La première Audi V2L et V2H
Pour la première fois chez Audi, le Q4 propose le V2L et le V2H. Si pour ce dernier c'est encore compliqué en France d'alimenter sa maison avec son VE, pour le V2L le modèle dispose d'une prise 2,3 kW dans le coffre et la puissance passe même à 3,6 kW avec un adaptateur branché sur la prise de recharge.
Autre avantage selon Audi : les prix. Pour ce modèle 2026, la marque fait état d'un avantage client de 4 500 euros. La gamme débute à 45 990 euros. Mais de nécessaires packs d'options viennent vite faire grimper la facture.
Le mix devrait dominer à plus de 70 % par les versions deux roues motrices avec la grande batterie (Performance) quand la variante Quattro Performance s'adjugera près de 20 % des ventes et la version e-tron (avec la petite batterie) devrait se limiter à 10 %.
Contrairement à son cousin Q3, la carrosserie SUV devrait représenter 55 % des ventes, contre 45 % pour la variante coupée Sportback.
Écoscore et Coup de pouce CEE
Les particuliers devraient peser 52 % des ventes et le BtoB 48 %. Une part plus importante que la moyenne chez Audi car toutes les variantes de la gamme Q4 conservent l'écoscore. Pour cela, une personne travaille à temps plein sur le sujet chez Audi France afin de disséquer et surtout bien comprendre les textes et actionner les bons leviers. Qu'il s'agisse de l'acheminement des modèles, de la production des batteries ou de la part de l'aluminium dans la construction.
Il faut naturellement que la filiale travaille, et convainque, la maison mère de l'aider. En l'occurrence Ingolstadt a joué le jeu pour que le Q4 conserve le précieux sésame et que le Q6 e-tron l'obtienne il y a peu (les versions Performance produites en année modèle 2027).

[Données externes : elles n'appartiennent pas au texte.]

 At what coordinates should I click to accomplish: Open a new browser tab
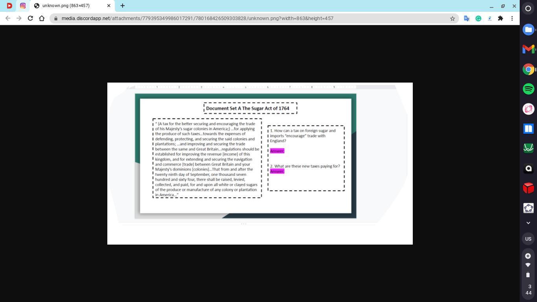[x=122, y=6]
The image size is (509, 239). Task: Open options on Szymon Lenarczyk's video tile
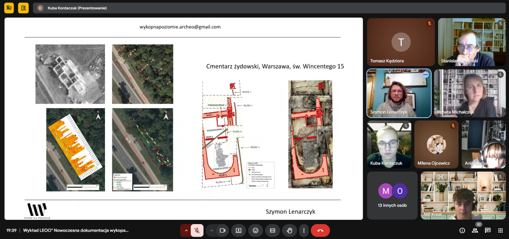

Ce travail a un autre effet positif puisque le Q4 est maintenant éligible au Coup de pouce CEE, le bonus électrique. Cela doit aussi beaucoup au fait qu'Audi ait décidé, comme nombre de concurrents, de revoir sa construction de gamme en fonctionnant avec des packs d'options qui n'entrent pas dans le calcul.